#### [Dataset content]
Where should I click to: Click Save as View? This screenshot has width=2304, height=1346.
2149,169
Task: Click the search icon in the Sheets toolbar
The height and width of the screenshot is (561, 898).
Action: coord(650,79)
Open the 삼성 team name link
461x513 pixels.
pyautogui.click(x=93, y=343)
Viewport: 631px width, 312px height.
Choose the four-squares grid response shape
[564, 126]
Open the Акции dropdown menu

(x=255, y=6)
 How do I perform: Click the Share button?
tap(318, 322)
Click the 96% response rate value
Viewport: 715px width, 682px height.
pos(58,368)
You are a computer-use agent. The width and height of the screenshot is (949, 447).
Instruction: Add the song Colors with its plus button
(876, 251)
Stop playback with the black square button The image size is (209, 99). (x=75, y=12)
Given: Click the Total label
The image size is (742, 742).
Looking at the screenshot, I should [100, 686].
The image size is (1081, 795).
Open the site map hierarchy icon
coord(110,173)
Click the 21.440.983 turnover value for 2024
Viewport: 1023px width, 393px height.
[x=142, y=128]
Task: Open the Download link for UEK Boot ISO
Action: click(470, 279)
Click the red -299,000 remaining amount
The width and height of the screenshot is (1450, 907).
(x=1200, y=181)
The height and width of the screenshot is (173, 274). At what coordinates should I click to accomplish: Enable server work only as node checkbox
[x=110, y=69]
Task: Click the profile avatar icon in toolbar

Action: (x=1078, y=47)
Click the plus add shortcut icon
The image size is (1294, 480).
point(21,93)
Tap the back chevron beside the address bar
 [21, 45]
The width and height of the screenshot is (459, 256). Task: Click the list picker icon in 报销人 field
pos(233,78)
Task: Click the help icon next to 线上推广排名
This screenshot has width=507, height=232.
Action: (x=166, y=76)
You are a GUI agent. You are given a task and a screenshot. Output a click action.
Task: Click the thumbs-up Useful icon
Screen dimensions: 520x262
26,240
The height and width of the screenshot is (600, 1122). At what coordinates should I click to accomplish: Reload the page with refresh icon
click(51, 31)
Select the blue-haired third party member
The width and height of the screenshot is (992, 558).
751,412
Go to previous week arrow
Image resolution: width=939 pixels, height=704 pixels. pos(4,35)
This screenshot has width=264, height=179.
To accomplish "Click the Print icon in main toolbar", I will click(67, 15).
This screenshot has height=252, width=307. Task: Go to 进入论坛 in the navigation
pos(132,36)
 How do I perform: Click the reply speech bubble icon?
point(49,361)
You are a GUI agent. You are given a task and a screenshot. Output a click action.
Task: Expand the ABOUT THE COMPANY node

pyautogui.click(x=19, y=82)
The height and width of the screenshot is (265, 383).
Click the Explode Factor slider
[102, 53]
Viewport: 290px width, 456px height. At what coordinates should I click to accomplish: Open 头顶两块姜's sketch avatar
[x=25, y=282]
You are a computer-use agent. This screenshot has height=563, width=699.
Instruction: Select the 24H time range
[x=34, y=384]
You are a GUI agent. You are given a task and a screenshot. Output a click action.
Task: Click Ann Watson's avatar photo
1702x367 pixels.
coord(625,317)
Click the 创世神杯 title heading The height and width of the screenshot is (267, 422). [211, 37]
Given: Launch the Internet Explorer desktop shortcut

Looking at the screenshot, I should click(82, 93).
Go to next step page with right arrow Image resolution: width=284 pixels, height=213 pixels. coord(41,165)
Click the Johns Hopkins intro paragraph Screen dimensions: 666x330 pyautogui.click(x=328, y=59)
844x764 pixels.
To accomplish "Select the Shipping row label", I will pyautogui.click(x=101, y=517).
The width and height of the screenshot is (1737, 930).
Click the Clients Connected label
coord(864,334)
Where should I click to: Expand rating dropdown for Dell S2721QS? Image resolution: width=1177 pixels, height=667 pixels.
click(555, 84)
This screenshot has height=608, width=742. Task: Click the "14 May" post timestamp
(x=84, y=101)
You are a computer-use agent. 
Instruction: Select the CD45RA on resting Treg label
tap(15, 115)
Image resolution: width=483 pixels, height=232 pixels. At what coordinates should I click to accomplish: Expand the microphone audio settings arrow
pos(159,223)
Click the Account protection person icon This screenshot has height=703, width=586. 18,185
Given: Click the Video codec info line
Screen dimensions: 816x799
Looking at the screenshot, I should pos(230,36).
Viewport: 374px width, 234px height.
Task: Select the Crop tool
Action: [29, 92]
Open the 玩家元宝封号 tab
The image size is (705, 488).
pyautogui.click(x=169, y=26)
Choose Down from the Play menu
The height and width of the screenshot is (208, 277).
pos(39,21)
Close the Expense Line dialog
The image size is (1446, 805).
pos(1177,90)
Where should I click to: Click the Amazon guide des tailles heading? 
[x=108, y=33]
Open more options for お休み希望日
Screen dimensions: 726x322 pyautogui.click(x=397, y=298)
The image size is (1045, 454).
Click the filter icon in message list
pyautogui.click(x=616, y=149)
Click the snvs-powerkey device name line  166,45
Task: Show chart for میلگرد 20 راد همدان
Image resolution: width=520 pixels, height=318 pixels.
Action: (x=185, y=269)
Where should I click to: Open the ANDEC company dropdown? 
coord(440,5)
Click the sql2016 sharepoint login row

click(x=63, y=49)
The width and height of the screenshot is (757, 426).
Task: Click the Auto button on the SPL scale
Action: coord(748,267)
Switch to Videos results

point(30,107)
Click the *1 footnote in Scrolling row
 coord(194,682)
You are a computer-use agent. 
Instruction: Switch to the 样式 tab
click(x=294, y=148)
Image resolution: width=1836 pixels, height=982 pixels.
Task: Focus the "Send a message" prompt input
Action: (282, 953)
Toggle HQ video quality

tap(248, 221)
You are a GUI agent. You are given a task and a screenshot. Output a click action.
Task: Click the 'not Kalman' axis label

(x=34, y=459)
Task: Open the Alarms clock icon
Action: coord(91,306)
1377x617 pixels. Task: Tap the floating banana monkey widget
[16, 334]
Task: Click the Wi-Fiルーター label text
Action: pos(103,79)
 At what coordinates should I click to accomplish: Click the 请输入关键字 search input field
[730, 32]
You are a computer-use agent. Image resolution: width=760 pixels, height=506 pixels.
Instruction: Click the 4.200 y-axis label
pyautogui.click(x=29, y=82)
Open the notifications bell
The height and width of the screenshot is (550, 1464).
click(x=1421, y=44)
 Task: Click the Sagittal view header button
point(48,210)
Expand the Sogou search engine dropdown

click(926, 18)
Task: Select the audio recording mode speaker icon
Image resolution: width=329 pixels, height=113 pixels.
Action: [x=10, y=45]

#### [Assigned task]
Your answer must consist of every line above, transcribed verbatim.

#### [Task output]
Where should I click to: Click Save as View? This screenshot has width=2304, height=1346.
2149,169
Task: Click the search icon in the Sheets toolbar
The height and width of the screenshot is (561, 898).
Action: coord(650,79)
Open the 삼성 team name link
461x513 pixels.
pyautogui.click(x=93, y=343)
Viewport: 631px width, 312px height.
Choose the four-squares grid response shape
[564, 126]
Open the Акции dropdown menu

(x=255, y=6)
 How do I perform: Click the Share button?
tap(318, 322)
Click the 96% response rate value
Viewport: 715px width, 682px height.
pos(58,368)
You are a computer-use agent. The width and height of the screenshot is (949, 447).
Instruction: Add the song Colors with its plus button
(876, 251)
Stop playback with the black square button The image size is (209, 99). (x=75, y=12)
Given: Click the Total label
The image size is (742, 742).
Looking at the screenshot, I should [100, 686].
The image size is (1081, 795).
Open the site map hierarchy icon
coord(110,173)
Click the 21.440.983 turnover value for 2024
Viewport: 1023px width, 393px height.
[x=142, y=128]
Task: Open the Download link for UEK Boot ISO
Action: click(470, 279)
Click the red -299,000 remaining amount
The width and height of the screenshot is (1450, 907).
(x=1200, y=181)
The height and width of the screenshot is (173, 274). At what coordinates should I click to accomplish: Enable server work only as node checkbox
[x=110, y=69]
Task: Click the profile avatar icon in toolbar

Action: (x=1078, y=47)
Click the plus add shortcut icon
The image size is (1294, 480).
point(21,93)
Tap the back chevron beside the address bar
 [21, 45]
The width and height of the screenshot is (459, 256). Task: Click the list picker icon in 报销人 field
pos(233,78)
Task: Click the help icon next to 线上推广排名
This screenshot has width=507, height=232.
Action: (x=166, y=76)
You are a GUI agent. You are given a task and a screenshot. Output a click action.
Task: Click the thumbs-up Useful icon
Screen dimensions: 520x262
26,240
The height and width of the screenshot is (600, 1122). At what coordinates should I click to accomplish: Reload the page with refresh icon
click(51, 31)
Select the blue-haired third party member
The width and height of the screenshot is (992, 558).
751,412
Go to previous week arrow
Image resolution: width=939 pixels, height=704 pixels. pos(4,35)
This screenshot has width=264, height=179.
To accomplish "Click the Print icon in main toolbar", I will click(67, 15).
This screenshot has height=252, width=307. Task: Go to 进入论坛 in the navigation
pos(132,36)
 How do I perform: Click the reply speech bubble icon?
point(49,361)
You are a GUI agent. You are given a task and a screenshot. Output a click action.
Task: Expand the ABOUT THE COMPANY node

pyautogui.click(x=19, y=82)
The height and width of the screenshot is (265, 383).
Click the Explode Factor slider
[102, 53]
Viewport: 290px width, 456px height. At what coordinates should I click to accomplish: Open 头顶两块姜's sketch avatar
[x=25, y=282]
You are a computer-use agent. This screenshot has height=563, width=699.
Instruction: Select the 24H time range
[x=34, y=384]
You are a GUI agent. You are given a task and a screenshot. Output a click action.
Task: Click Ann Watson's avatar photo
1702x367 pixels.
coord(625,317)
Click the 创世神杯 title heading The height and width of the screenshot is (267, 422). [211, 37]
Given: Launch the Internet Explorer desktop shortcut

Looking at the screenshot, I should click(82, 93).
Go to next step page with right arrow Image resolution: width=284 pixels, height=213 pixels. coord(41,165)
Click the Johns Hopkins intro paragraph Screen dimensions: 666x330 pyautogui.click(x=328, y=59)
844x764 pixels.
To accomplish "Select the Shipping row label", I will pyautogui.click(x=101, y=517).
The width and height of the screenshot is (1737, 930).
Click the Clients Connected label
coord(864,334)
Where should I click to: Expand rating dropdown for Dell S2721QS? Image resolution: width=1177 pixels, height=667 pixels.
click(555, 84)
This screenshot has height=608, width=742. Task: Click the "14 May" post timestamp
(x=84, y=101)
You are a computer-use agent. 
Instruction: Select the CD45RA on resting Treg label
tap(15, 115)
Image resolution: width=483 pixels, height=232 pixels. At what coordinates should I click to accomplish: Expand the microphone audio settings arrow
pos(159,223)
Click the Account protection person icon This screenshot has height=703, width=586. 18,185
Given: Click the Video codec info line
Screen dimensions: 816x799
Looking at the screenshot, I should pos(230,36).
Viewport: 374px width, 234px height.
Task: Select the Crop tool
Action: [29, 92]
Open the 玩家元宝封号 tab
The image size is (705, 488).
pyautogui.click(x=169, y=26)
Choose Down from the Play menu
The height and width of the screenshot is (208, 277).
pos(39,21)
Close the Expense Line dialog
The image size is (1446, 805).
pos(1177,90)
Where should I click to: Click the Amazon guide des tailles heading? 
[x=108, y=33]
Open more options for お休み希望日
Screen dimensions: 726x322 pyautogui.click(x=397, y=298)
The image size is (1045, 454).
Click the filter icon in message list
pyautogui.click(x=616, y=149)
Click the snvs-powerkey device name line  166,45
Task: Show chart for میلگرد 20 راد همدان
Image resolution: width=520 pixels, height=318 pixels.
Action: (x=185, y=269)
Where should I click to: Open the ANDEC company dropdown? 
coord(440,5)
Click the sql2016 sharepoint login row

click(x=63, y=49)
The width and height of the screenshot is (757, 426).
Task: Click the Auto button on the SPL scale
Action: coord(748,267)
Switch to Videos results

point(30,107)
Click the *1 footnote in Scrolling row
 coord(194,682)
You are a computer-use agent. 
Instruction: Switch to the 样式 tab
click(x=294, y=148)
Image resolution: width=1836 pixels, height=982 pixels.
Task: Focus the "Send a message" prompt input
Action: (282, 953)
Toggle HQ video quality

tap(248, 221)
You are a GUI agent. You are given a task and a screenshot. Output a click action.
Task: Click the 'not Kalman' axis label

(x=34, y=459)
Task: Open the Alarms clock icon
Action: coord(91,306)
1377x617 pixels. Task: Tap the floating banana monkey widget
[16, 334]
Task: Click the Wi-Fiルーター label text
Action: pos(103,79)
 At what coordinates should I click to accomplish: Click the 请输入关键字 search input field
[730, 32]
You are a computer-use agent. Image resolution: width=760 pixels, height=506 pixels.
Instruction: Click the 4.200 y-axis label
pyautogui.click(x=29, y=82)
Open the notifications bell
The height and width of the screenshot is (550, 1464).
click(x=1421, y=44)
 Task: Click the Sagittal view header button
point(48,210)
Expand the Sogou search engine dropdown

click(926, 18)
Task: Select the audio recording mode speaker icon
Image resolution: width=329 pixels, height=113 pixels.
Action: [x=10, y=45]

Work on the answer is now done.